::: Fragment dokumentu :::

Nasza Loteria SR - pasek na kartach artykułów

Biskupstwo pod lupą badaczy (wideo)

Jakub Pikulik 95 722 57 72 [email protected]
Archeolog Krzysztof Socha prezentuje wykresy, na których widać owoce pracy georadaru. Teraz z dużym prawdopodobieństwem można określić miejsce, w którym w XIII w. stała siedziba biskupów.
Archeolog Krzysztof Socha prezentuje wykresy, na których widać owoce pracy georadaru. Teraz z dużym prawdopodobieństwem można określić miejsce, w którym w XIII w. stała siedziba biskupów. Jakub Pikulik
Badacze tego miejsca szukali od około stu lat. Udało się dopiero przy użyciu najnowszych technologii. Siedzibę biskupów lubuskich z XIII w., bo o niej mowa, odnaleziono na polu niedaleko Górzycy.

- Wiadomo było, że w Górzycy w okresie od około 1276 do końca lat 20-tych XIV wieku istniało biskupstwo, w którym urzędowali biskupi lubuscy. Ale nikt nie wiedział, w którym dokładnie miejscu - przyznaje Krzysztof Socha, archeolog w Muzeum Twierdzy Kostrzyn, który kierował ostatnimi poszukiwaniami. Te, jeszcze w XIX w. rozpoczęli archeolodzy niemieccy. W latach 1979-1982 prowadzili w tym miejscu wykopaliska badacze z ówczesnego Muzeum Okręgowego w Gorzowie Wlkp. Prace archeologiczne trwały też w 2009 r. Znaleziono wówczas ślady osadnictwa pradziejowego oraz średniowieczne cmentarzysko szkieletowe, ale na pozostałości siedziby biskupów nie natrafiono. A przecież wiadomo, że jak jest cmentarz, to gdzieś w pobliżu musi być katedra - tak niegdyś chowano zmarłych.

:::

> [Zadania do wykonania]:
A - Przepisz fragment artykułu o biskupstwie w Górzycy. Zacznij od słów „Jakub Pikulik 95”, a skończ po słowach „polu niedaleko Górzycy.”.
B - Odpowiedz na pytania do artykułu o biskupstwie w Górzycy, a odpowiedzi oznacz tak samo:
(i) Od ilu mniej więcej lat badacze szukali siedziby biskupów?
(ii) W jakim muzeum pracuje archeolog Krzysztof Socha?
(iii) W jakich latach badacze z ówczesnego Muzeum Okręgowego w Gorzowie Wlkp. prowadzili wykopaliska w tym miejscu?
C - Napisz kolejną część artykułu o poszukiwaniach siedziby biskupów lubuskich pod Górzycą, zaczynając zaraz po jego ostatnim zdaniu.

::: Surowy materiał :::

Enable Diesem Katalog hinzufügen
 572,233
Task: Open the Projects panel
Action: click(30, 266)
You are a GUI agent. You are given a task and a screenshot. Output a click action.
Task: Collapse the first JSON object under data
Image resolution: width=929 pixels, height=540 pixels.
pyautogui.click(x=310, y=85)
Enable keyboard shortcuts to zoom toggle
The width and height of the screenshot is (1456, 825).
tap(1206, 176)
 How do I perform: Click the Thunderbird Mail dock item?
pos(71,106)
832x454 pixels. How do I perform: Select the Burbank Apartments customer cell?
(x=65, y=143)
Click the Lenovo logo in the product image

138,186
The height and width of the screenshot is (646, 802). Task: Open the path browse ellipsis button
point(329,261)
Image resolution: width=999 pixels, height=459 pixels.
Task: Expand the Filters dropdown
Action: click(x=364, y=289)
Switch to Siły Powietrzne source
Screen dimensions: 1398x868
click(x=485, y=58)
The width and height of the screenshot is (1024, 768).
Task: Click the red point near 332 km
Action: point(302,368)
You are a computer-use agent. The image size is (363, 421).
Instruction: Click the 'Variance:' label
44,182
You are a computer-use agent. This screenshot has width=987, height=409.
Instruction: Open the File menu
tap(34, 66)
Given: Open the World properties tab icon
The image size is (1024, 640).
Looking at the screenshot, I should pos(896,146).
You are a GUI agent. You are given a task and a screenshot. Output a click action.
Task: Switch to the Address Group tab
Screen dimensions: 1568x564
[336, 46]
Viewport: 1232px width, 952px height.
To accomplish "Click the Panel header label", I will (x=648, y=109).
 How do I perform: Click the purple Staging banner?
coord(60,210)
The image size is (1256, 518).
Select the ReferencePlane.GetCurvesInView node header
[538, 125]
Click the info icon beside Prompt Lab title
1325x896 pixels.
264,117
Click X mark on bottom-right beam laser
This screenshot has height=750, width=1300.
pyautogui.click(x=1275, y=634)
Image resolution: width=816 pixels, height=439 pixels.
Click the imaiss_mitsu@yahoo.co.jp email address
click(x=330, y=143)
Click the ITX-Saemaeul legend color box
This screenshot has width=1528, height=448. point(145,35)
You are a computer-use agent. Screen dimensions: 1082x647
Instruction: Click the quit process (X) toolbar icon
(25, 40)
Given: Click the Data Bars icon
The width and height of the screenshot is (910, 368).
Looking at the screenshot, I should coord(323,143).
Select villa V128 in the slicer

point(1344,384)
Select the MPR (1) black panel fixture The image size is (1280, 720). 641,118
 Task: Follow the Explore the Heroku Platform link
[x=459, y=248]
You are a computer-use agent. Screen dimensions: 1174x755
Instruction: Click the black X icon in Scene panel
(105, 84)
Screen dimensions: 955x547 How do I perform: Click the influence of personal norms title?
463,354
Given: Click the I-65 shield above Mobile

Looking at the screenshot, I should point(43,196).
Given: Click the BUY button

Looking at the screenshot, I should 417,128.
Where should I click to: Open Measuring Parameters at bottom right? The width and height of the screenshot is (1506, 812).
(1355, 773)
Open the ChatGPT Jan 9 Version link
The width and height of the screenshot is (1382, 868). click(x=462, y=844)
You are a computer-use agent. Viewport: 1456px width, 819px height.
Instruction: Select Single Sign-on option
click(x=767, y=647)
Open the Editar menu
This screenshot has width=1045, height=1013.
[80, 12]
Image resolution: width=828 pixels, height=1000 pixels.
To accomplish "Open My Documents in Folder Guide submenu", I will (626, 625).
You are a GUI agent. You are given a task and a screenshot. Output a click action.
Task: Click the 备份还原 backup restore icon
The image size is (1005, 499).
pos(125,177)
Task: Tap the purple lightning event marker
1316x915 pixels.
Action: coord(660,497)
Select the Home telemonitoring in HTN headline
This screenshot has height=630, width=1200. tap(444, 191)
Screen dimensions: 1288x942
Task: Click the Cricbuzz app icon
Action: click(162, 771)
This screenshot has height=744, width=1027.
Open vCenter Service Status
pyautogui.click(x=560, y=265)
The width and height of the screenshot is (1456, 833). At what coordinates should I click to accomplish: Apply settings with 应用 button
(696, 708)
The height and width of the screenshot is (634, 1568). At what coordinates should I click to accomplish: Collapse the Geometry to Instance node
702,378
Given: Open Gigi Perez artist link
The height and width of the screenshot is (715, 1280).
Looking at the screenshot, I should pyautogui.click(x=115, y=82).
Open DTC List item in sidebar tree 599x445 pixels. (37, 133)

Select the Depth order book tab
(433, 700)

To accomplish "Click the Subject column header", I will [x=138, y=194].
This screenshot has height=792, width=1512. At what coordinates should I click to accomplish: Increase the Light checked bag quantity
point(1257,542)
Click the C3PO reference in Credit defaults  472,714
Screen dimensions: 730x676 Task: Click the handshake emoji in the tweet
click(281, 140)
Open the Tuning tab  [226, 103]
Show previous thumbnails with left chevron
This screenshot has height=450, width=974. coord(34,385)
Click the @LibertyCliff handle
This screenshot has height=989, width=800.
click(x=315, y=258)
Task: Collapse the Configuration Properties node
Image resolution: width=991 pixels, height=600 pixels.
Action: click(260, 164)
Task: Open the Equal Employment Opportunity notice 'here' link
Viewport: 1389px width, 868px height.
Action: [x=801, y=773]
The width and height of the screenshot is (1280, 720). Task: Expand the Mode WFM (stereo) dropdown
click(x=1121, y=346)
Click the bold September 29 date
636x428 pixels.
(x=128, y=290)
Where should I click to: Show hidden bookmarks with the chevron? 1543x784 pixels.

:::

> [Odpowiedzi do ćwiczenia]:
A -
Jakub Pikulik 95 722 57 72 [email protected]
Archeolog Krzysztof Socha prezentuje wykresy, na których widać owoce pracy georadaru. Teraz z dużym prawdopodobieństwem można określić miejsce, w którym w XIII w. stała siedziba biskupów.
Archeolog Krzysztof Socha prezentuje wykresy, na których widać owoce pracy georadaru. Teraz z dużym prawdopodobieństwem można określić miejsce, w którym w XIII w. stała siedziba biskupów. Jakub Pikulik
Badacze tego miejsca szukali od około stu lat. Udało się dopiero przy użyciu najnowszych technologii. Siedzibę biskupów lubuskich z XIII w., bo o niej mowa, odnaleziono na polu niedaleko Górzycy.

B -
(i) Od około stu lat.
(ii) W Muzeum Twierdzy Kostrzyn.
(iii) W latach 1979-1982.

C -
Udało się dopiero w tym roku. I to bez ani jednego wbicia łopaty! Z pomocą przyszli krakowscy naukowcy pod kierownictwem dr Wiesława Nawrockiego. W kwietniu przywieźli ze sobą georadar i magnetometr. Urządzenia wysyłały w ziemię sygnały, które inaczej reagowały na różne gęstości podłoża. Z pomocą komputerów wyniki naniesiono na mapę. Efekt? Oczom badaczy ukazały się zarysy poszczególnych budynków i otaczająca je, 60-metrowej średnicy średniowieczna fosa. Prawdopodobnie udało się też ustalić przebieg drogi, łączącej biskupstwo z samą Górzycą. Niemal na pewno odnalezione pozostałości budynków to dawna katedra, pomieszczenia kurialne i szkoła.
Wagę odkrycia podkreśla dr Marek Golemski, gorzowski badacz średniowiecznej historii kościoła. - To kapitalne odkrycie, niezwykle ważne również dla historii kościoła na ziemiach lubuskich - mówi. Liczy, że teraz znajdą się pieniądze na wykopaliska. - Wiemy, że gdzieś tam zostali pochowani biskupi lubuscy: Konrad I, Jan I i Fryderyk I. Najczęściej pochówki tak ważnych osobistości odbywały się w katedrze. Teraz, gdy możemy określić gdzie prawdopodobnie ona stała, być może uda się sprawdzić, czy są tam pochowani biskupi - mówi z ekscytacją w głosie historyk.

Biskupstwo nie funkcjonowało długo. W 1325 r. zostało zrównane z ziemią przez mieszkańców pobliskiego Frankfurtu. Zrobili to w odwecie za najazd, jakiego Władysław Łokietek dokonał wcześniej na ich ziemie. Ale blisko 50 lat, w czasie których w Górzycy urzędowali biskupi, przyczyniło się do szybkiego rozwoju tej miejscowości. W 1317 r. dostała nawet prawa miejskie.
Zniszczenie siedziby biskupiej przypieczętowało los Górzycy, która ostatecznie utraciła prawa miejskie. W pobliżu dawnego biskupstwa wybudowano jeszcze sanktuarium. Ale i ono w 1551 r. zostało zniszczone. Tym razem z polecenia Jana Kostrzyńskiego.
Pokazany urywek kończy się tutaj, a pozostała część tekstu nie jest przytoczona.